Burger King and KFC see their major rival announce a massive restaurant closure
Goodbye to one of the most important fast food chains in the United States
The fast food market in the United States is one of the most competitive and dynamic in the world. Major chains like Domino's Pizza, Pizza Hut, and Telepizza constantly fight to capture consumers' attention and loyalty. Innovation, operational efficiency, and adaptation to new consumption trends are key to keeping relevant in a constantly evolving sector.
Domino's Pizza has recently announced a plan to close 200 stores distributed across several countries, including the United States, with the intention of optimizing its operation and reducing costs. Although the measure may seem like a sign of weakness, the company insists that it is a strategy to strengthen its position in the fast food market. The goal is to save around $14.9 million (almost 13.25 million euros) over the next two years through this restructuring.

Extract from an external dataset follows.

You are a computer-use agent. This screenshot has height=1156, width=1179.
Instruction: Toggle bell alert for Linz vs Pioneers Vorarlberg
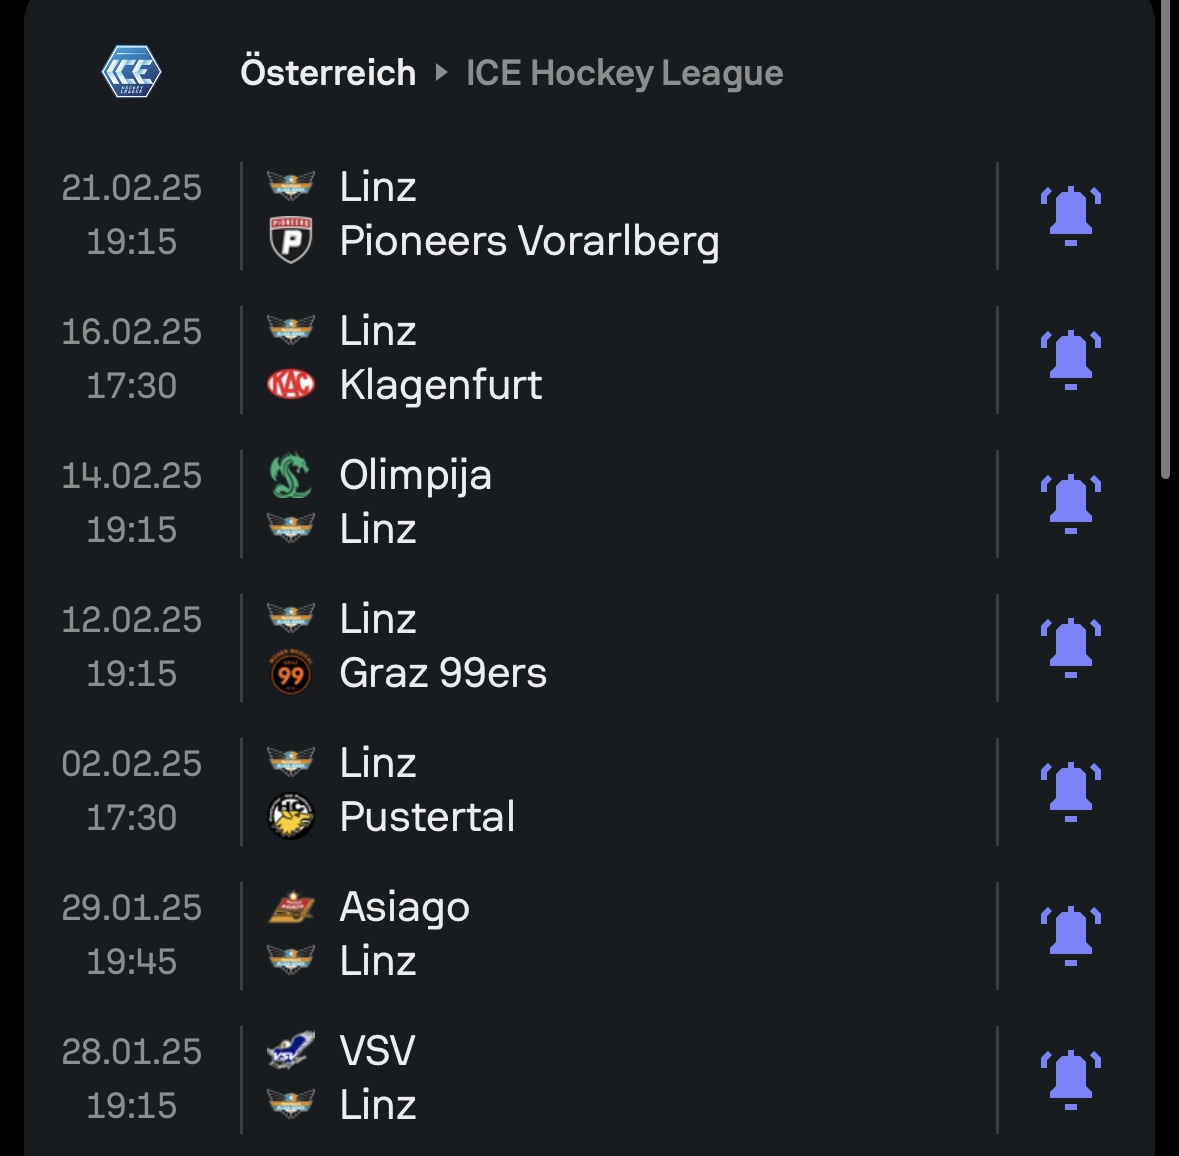(x=1070, y=215)
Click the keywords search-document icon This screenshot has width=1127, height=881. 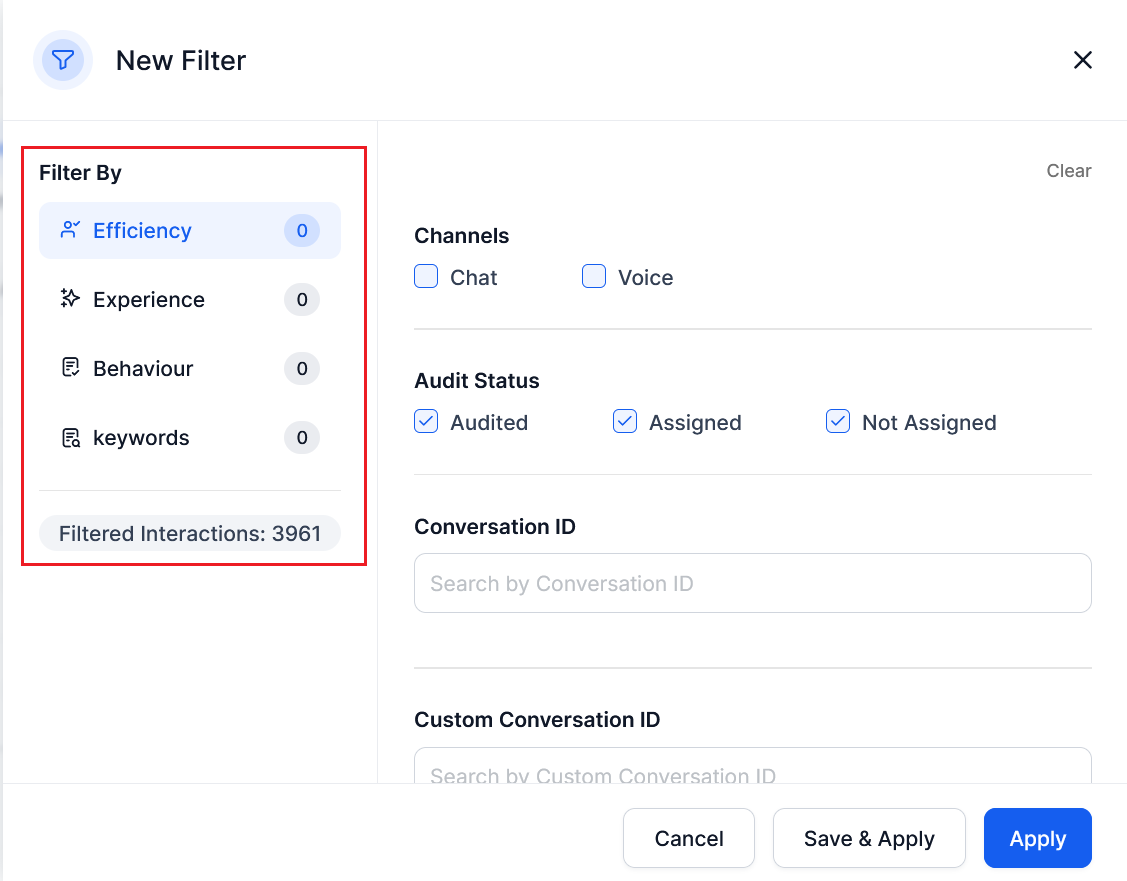click(70, 438)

Japan, the most affected country
The greatest impact will fall on Japan, where 172 locations will be closed. Of those stores, 114 are directly owned by Domino's, while 58 are franchises. Although there will also be closures in other countries, the exact locations have not yet been revealed.
The new CEO, Mark van Dyck, took office just three months ago and is in charge of leading this transformation. "The times demand adaptation and determination, we can't stand still when the market is changing radically," Van Dyck stated. His strategy is to focus on the most profitable stores and close those that are not sustainable.
Financial expectations and growth
For the second half of 2025, Domino's projects net income before taxes of $84 million. The company believes that this new approach will allow them to create a solid foundation and keep competitiveness in the fast food sector. The message they want to convey is clear: they are restarting their business to make it more flexible and healthy in the long term.

The store closures are part of the response to changes in consumption, where digital commerce is rapidly growing. Domino's seeks to improve its sustainability and reduce costs related to rents, salaries, and logistics. This will allow them to keep a more efficient structure prepared for the future.
Competition and technological adaptation
In an increasingly competitive market, the ability to adapt will be key to the survival of fast food chains. Domino's decision reflects the effort to innovate and differentiate itself from rivals like Telepizza and Pizza Hut. With these actions, the company tries to keep relevant and meet the changing demands of consumers.